Powell was an aspiring writer and an untrained cook in 2002 when she tackled all 524 recipes from Child's 1961 cookbook. She wrote each day in a blog called the Julie/Julia Project for Salon.com about her difficulties and successes in the kitchen.
Powell's audience grew over the following year and reached more than 400,000 page views, according to Salon.
"I remember it being well-regarded, but not the juggernaut it became after the book," said Salon senior writer Mary Elizabeth Williams who managed Open Salon, the platform that hosted Powell's blog before her memoir was published.
"This was also pre-Slack, pre-Zoom, so as a team, a lot of people didn't even know about it. And I think the people who read Salon weren't seeking a woman writing about her home cooking," Williams said.
Powell used her blog to reach thousands of readers on the new platform, which became the model for other bloggers and celebrity chefs, and turned her material into the memoir, "Julie & Julia: 365 Days, 524 Recipes, 1 Tiny Apartment Kitchen." The book won Powell the first Blooker Prize in an international competition for books that started as weblogs.
"I'd written about all of it, my mistakes and my minor triumphs," Powell wrote in her book. "People -- a couple of friends, a couple of strangers, even my aunt Susie from Waxahachie -- had written in to the blog to root me on."

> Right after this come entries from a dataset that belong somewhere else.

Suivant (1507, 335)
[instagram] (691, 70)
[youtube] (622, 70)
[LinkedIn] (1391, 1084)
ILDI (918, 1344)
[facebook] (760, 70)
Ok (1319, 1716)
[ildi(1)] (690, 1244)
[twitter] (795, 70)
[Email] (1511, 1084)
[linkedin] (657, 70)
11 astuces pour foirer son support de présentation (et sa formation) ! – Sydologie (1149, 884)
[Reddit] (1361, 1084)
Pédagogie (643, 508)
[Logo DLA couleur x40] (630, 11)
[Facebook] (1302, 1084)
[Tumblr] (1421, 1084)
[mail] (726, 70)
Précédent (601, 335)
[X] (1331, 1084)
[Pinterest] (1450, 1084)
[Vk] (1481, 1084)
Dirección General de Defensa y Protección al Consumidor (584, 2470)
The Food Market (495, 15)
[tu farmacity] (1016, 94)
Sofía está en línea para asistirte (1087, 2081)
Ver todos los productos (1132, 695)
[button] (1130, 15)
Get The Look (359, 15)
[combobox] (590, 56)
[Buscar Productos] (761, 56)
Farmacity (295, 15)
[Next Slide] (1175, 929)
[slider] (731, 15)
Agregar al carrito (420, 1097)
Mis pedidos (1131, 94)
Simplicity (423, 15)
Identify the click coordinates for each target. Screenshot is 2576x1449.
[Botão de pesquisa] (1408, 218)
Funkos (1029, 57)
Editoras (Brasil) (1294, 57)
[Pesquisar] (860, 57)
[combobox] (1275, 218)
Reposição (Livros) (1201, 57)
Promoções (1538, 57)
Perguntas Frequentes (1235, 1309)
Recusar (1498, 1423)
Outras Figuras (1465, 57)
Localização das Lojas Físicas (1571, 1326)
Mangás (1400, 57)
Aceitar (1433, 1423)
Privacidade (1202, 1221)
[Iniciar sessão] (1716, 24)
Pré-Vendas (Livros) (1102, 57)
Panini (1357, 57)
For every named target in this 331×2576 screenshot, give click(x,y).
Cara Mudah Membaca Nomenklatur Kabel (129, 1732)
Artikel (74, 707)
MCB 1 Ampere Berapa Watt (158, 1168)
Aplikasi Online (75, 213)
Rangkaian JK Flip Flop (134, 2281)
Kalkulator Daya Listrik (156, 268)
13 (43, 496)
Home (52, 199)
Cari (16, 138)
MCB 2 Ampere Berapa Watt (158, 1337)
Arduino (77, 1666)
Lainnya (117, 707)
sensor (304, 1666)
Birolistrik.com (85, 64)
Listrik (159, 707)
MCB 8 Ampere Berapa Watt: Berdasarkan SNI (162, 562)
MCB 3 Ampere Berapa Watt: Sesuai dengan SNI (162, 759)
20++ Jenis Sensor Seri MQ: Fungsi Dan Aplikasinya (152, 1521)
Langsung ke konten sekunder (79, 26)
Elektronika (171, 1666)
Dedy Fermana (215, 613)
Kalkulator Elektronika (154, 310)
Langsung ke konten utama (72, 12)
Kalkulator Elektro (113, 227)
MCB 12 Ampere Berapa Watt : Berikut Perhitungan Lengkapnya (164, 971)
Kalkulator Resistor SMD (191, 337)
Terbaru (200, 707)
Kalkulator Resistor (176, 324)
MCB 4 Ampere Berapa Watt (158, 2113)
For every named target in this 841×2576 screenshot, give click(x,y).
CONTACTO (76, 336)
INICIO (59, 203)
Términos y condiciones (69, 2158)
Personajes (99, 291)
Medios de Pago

The book was adapted for the hit movie Julie & Julia in 2009. It was directed by Nora Ephron and starred Meryl Streep as Julia Child with Amy Adams playing the role of Powell.
Powell often wrote about her admiration for Julia Child's cooking and her way of life, even as recently as this year.
"Julia taught me what it takes to find your way in the world. It's not what I thought it was," Powell wrote earlier this year in a series of commentary pieces about the Food Network series The Julia Child Challenge.
"I thought it was all about -- I don't know, confidence or will or luck. Those are all some good things to have, no question. But there's something else, something that these things grow out of. It's joy."